Iquique fotos: http://chile.marahtyler.com/#29.0

Saturday, September 5, 2009

iquique/humberstone

Iquique is a coastal town sandwiched between the ocean and the hills of the desert. We arrived there at about 7 in the morning. The bus driver did not bother to announce where we were, even though half the bus was asleep. So we missed our chance to get off at the bus station. He threw us out at the next and final stop, somewhere in Iquique, with the warning to “be careful, this is a bad area.” Great, thanks for dropping us off here, buddy. Once we figured out where we were on the map, it wasn’t so bad, since we were actually quite close to the hostel we were looking for.

View from our hostel window.

There are a bunch of juice bars here. The one we get breakfast at is called “El Mango Alegre”, the happy mango, and I am going to steal that name for the milkshake bar/restaurant/café that I may someday open. 
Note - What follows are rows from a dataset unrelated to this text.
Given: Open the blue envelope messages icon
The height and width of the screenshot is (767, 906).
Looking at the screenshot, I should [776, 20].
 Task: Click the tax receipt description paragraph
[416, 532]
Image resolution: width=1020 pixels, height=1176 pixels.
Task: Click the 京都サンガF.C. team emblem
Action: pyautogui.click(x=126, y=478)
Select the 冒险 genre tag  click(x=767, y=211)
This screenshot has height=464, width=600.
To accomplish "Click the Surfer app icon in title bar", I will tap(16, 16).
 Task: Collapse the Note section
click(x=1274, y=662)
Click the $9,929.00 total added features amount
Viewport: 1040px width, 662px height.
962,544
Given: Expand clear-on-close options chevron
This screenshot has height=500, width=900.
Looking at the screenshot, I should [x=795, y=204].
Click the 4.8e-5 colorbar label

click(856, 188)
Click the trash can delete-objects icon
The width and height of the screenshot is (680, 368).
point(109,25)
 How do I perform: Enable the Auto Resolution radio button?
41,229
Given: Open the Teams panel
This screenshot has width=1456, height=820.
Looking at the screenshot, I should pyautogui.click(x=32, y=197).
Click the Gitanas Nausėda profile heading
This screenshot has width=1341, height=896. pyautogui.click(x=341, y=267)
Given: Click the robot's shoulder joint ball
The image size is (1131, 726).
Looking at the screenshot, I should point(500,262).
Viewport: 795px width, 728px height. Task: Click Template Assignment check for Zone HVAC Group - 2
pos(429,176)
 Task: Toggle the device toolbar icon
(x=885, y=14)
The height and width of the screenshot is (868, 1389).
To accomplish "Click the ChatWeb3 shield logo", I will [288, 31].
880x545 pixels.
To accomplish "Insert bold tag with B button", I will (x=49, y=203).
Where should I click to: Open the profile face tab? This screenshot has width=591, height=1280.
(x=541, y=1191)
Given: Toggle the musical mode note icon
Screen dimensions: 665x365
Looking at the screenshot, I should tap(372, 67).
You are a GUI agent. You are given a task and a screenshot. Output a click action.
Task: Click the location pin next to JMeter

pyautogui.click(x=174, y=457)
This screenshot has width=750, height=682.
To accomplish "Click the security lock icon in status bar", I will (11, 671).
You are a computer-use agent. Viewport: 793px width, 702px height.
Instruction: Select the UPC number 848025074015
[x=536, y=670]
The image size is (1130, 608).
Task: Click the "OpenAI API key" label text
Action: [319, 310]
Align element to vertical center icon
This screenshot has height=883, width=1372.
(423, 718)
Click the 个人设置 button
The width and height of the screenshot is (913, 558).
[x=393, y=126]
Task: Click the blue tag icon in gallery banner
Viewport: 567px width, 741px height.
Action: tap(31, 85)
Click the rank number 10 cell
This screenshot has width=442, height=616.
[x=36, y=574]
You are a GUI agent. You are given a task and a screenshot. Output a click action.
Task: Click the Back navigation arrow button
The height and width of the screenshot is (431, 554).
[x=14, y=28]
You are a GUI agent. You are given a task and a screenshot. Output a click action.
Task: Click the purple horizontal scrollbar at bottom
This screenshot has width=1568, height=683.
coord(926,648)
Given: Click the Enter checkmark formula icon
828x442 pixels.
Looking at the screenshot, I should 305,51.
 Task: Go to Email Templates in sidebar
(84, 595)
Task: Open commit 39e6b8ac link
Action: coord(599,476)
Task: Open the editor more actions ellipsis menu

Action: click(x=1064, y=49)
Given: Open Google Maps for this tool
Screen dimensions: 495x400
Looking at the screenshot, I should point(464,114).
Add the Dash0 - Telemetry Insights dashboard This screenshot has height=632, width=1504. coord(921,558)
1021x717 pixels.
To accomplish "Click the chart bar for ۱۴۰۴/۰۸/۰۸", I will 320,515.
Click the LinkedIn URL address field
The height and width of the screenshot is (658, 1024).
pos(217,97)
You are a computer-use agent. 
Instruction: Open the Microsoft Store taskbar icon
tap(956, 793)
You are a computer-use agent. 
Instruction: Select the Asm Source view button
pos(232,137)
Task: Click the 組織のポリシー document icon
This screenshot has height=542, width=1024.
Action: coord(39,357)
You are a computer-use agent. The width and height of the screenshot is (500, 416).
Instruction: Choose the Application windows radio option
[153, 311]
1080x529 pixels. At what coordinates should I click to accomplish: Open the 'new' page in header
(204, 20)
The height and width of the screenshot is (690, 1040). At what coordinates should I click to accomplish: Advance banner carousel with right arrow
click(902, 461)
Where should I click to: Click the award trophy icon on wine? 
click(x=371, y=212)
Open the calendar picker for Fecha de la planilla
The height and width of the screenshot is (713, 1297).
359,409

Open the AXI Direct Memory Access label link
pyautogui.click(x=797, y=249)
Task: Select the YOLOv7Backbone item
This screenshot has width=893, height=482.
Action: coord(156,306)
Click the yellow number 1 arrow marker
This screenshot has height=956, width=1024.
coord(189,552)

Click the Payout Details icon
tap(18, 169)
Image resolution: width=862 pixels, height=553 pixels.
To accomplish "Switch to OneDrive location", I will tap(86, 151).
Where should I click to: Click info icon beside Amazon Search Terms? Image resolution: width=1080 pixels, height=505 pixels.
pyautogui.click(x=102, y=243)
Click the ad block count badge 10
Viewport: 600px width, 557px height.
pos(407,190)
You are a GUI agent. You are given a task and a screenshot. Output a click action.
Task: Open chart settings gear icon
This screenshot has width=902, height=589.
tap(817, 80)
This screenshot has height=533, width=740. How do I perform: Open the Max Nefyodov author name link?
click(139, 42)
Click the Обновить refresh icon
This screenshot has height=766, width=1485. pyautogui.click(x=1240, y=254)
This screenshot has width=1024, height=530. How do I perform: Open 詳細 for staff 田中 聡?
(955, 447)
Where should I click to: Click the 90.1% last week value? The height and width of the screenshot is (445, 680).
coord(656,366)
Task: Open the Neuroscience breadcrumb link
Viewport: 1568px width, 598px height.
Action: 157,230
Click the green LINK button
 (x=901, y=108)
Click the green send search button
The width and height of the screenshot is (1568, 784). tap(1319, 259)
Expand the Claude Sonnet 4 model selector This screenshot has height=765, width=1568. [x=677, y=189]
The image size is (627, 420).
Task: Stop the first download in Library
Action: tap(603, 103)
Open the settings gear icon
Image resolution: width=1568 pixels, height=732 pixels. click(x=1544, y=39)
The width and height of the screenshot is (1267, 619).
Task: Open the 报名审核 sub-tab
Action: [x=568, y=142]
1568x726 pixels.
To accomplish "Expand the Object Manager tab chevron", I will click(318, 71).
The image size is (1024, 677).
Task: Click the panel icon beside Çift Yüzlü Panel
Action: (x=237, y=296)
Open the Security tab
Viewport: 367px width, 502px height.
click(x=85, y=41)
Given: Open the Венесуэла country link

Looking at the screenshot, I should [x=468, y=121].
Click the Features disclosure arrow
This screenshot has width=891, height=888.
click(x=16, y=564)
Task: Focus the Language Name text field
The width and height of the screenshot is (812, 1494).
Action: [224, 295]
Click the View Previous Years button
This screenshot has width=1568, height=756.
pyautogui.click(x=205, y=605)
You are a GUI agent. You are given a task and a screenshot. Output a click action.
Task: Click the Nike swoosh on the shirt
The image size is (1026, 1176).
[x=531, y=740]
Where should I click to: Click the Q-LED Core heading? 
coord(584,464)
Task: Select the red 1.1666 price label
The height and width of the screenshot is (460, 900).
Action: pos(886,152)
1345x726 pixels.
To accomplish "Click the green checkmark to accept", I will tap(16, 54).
We took a colectivo (fixed-rate/fixed-route taxi) to Humberstone, an abandoned nitrate town. On the way we get a better overview of Iquique, which is much bigger than I thought. We also see that Iquique has this crazily huge, random sand dune in the middle of the city! Which you can maybe see a bit on this picture:

 

There used to be a saltpeter mine at Humberstone but it was abandoned and now the town is a ghost town.

It is a UNESCO world heritage site, and a tourist attraction.

We wandered around Humberstone for several hours. When we want to go back to Iquique, the concerned old man in the office tells us that a taxi comes by at least once an hour. Yay. We stand out by the road, he says we can take the tour bus which is coming, but it seems to be full and doesn’t stop. We decide to hitch, although this may give the old man a heart attack. We are picked up right away, by Ignacio in a jeep. He works at a plant close by and drives us all the way to our hostel (warning us that it’s a bad area). Along the way he asked the usual questions…. "Don't you miss your families? Do you have boyfriends? Your parents let you come all the way out here? I would never let my kid go so far away.”